» **Passage to read**

►

Now we’re getting richer signal. For each summary, we see:

Whether it exactly matches the reference (probably not)
Whether it contains the key terms we care about
The compression ratio — is it actually shorter than the input?
Whether the compression is in a reasonable range

This layered approach — combining exact checks, keyword checks, and custom metrics — is how real evaluation pipelines work. Each evaluator catches a different class of failure.

Figure 3:Choosing the right evaluator: start with what you need to verify, then pick the simplest evaluator that captures it. Use deterministic evaluators for verifiable properties; save LLM-based evaluation for subjective qualities.

Exercise 11.2: Build Your Own Evaluation Dataset

Write a pydantic-evals Dataset that evaluates a headline_generator function. This function takes an article body (string) and returns a headline (string).

Your Dataset should:

Have at least 4 Cases with realistic article inputs and expected headlines
Use Contains with a case-specific key term per article (e.g., the main subject)
Include a custom evaluator called HeadlineLength that checks the headline is between 5 and 15 words

Starter code (copy into a code cell and fill in the TODOs):

from dataclasses import dataclass

from pydantic_evals import Case, Dataset
from pydantic_evals.evaluators import Contains, Evaluator, EvaluatorContext


@dataclass
class HeadlineLength(Evaluator[str, str]):
    """Check that the headline is between min_words and max_words."""

◄

» **Assignment**
In the evaluation excerpt, how many words must a headline have to pass the HeadlineLength check? The rows have no connection to the evaluation excerpt.

» **Excerpted records**

►

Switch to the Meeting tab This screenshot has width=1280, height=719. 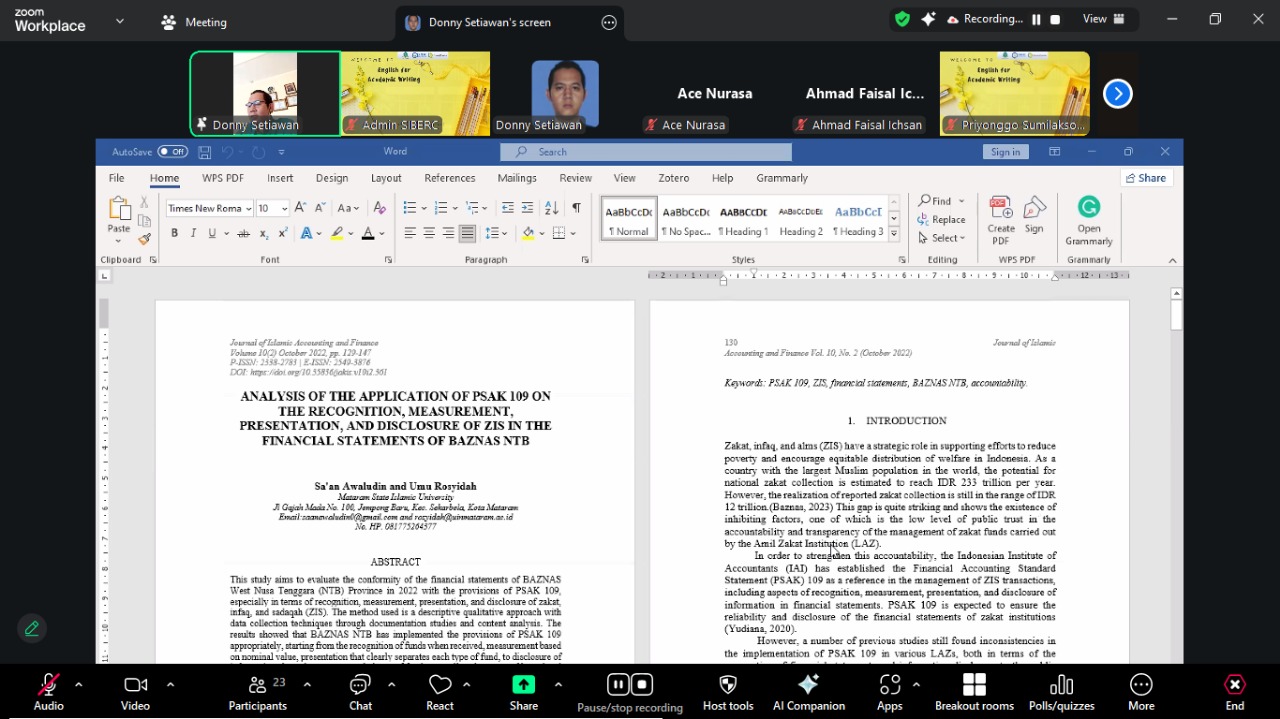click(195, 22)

◄
►

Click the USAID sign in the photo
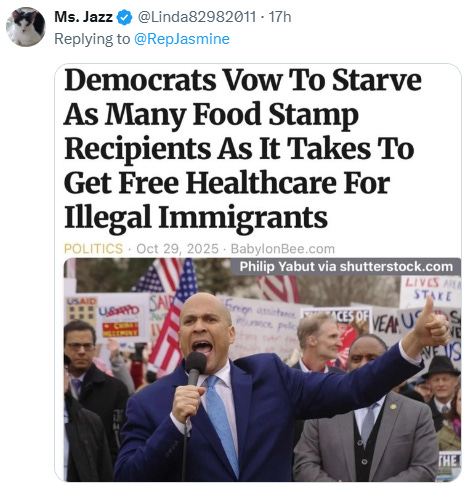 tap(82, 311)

◄

» **Solution**
Between 5 and 15 words.